Judge John Dorsey of the United States Bankruptcy Court for the District of Delaware has denied a motion appointing an independent examiner for FTX.
In a Feb. 15 hearing, Judge Dorsey said he had some discretion under the law to choose whether to appoint an examiner in the FTX bankruptcy case despite some of the parties meeting the debt threshold with the loss of funds. According to the judge, appointing an examiner would be an “unnecessary burden” on FTX’s debtors and creditors, citing the additional expense.
“There’s no question that if an examiner is appointed here, the cost of the examination given the scope suggested by the Trustee at the hearing, would be in the tens of millions of dollars, and would likely exceed one hundred million dollars,” said Dorsey. “Given the facts and circumstances of this highly unique case, I have no doubt that the appointment of an examiner would not be in the best interest of the creditors.”
The judge added:
“Every dollar spent in these cases on administrative expenses is a dollar less to the creditors.”
He also cited CEO John Ray’s experience taking over other companies “in dire financial condition” and his decision to appoint four directors to oversee the silos compromising FTX following the removal of previous leadership — some of whom, including former CEO Sam Bankman-Fried, have been indicted in federal court.

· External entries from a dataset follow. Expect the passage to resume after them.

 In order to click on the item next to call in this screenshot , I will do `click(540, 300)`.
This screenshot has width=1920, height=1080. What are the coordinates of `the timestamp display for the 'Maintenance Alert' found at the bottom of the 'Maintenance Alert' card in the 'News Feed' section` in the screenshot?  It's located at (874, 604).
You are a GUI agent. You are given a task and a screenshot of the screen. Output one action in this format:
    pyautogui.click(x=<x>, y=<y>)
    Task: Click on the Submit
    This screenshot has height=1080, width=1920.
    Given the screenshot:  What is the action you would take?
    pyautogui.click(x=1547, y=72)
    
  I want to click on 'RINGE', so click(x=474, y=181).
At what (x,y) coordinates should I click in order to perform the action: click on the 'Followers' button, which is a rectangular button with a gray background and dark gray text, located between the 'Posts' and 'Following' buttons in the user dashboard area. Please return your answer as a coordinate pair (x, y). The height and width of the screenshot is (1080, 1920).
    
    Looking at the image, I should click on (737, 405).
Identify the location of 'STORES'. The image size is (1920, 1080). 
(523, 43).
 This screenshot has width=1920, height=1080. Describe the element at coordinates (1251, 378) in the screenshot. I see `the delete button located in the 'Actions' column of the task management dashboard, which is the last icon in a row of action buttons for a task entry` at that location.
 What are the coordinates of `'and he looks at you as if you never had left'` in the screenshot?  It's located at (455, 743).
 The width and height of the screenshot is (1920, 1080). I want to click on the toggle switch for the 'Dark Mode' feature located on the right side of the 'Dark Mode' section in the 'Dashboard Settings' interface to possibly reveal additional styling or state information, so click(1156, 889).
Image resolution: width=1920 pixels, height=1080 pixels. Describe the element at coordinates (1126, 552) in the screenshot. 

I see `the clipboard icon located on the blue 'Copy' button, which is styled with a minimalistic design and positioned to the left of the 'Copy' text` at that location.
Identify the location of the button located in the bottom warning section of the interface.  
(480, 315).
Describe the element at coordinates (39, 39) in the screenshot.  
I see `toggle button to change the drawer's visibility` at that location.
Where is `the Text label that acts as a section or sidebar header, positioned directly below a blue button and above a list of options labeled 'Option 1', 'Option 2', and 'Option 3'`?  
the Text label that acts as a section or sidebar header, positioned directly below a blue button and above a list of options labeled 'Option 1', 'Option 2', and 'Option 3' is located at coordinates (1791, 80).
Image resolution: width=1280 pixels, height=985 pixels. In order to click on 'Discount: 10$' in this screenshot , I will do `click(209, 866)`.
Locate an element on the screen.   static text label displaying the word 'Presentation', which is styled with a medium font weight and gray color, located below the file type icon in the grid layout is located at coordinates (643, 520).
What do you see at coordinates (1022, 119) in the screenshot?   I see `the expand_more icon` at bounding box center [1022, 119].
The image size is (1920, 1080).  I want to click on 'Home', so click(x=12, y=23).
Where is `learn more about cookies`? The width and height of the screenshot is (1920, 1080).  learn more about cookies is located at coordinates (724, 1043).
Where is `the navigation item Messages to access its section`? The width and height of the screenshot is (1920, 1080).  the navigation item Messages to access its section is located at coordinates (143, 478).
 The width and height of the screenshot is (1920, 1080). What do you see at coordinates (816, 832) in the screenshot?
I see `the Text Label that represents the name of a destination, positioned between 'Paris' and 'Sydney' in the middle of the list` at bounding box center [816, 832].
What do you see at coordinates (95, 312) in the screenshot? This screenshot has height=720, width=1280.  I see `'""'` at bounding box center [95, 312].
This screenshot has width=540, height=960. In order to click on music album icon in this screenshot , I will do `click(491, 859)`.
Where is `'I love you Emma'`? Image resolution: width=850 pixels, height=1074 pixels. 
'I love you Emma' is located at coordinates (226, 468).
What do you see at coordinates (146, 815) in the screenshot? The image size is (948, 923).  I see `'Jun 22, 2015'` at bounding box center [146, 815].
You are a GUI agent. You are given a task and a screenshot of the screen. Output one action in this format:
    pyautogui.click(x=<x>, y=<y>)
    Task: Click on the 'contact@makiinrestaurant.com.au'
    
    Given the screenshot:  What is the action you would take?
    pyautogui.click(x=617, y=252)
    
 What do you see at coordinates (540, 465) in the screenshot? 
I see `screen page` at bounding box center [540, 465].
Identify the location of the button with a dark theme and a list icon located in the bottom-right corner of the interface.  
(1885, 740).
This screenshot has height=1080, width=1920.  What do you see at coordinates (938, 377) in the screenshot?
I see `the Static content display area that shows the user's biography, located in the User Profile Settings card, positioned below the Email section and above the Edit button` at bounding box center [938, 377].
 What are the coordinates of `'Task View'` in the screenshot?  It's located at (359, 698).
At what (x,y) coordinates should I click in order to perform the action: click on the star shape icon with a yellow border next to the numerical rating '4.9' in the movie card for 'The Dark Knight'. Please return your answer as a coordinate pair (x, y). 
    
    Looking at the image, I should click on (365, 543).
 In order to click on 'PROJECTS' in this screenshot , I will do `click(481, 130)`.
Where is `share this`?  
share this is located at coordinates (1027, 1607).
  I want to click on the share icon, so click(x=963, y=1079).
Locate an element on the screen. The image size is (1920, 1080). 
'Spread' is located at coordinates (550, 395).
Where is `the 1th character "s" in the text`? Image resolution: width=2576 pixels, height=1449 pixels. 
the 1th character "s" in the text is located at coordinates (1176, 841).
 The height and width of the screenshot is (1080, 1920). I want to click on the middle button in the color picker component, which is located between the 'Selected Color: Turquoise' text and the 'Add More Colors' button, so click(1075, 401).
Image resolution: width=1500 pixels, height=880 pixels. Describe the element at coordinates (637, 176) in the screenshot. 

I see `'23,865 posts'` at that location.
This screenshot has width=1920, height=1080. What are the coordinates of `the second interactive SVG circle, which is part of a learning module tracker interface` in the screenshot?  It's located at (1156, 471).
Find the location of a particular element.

Judge Dorsey ruled that Ray was “completely independent of prior management and the companies he was appointed to lead.”
Dorsey’s ruling was in response to a Dec. 1 motion from U.S. Trustee Andrew Vara, who argued that an examiner was “unquestionably in the interests of the Debtors’ creditors.” He added that independent investigations could explore whether software was allegedly used to conceal the misuse of FTX user funds, as well as the absence of proper recordkeeping at the firm.
Bankruptcy proceedings for FTX have been ongoing since the firm filed for Chapter 11 in November 2022. Debtors in the case recently filed that they had issued subpoenas to FTX insiders, including Bankman-Fried, ordering the former executives to turn over certain documents and information.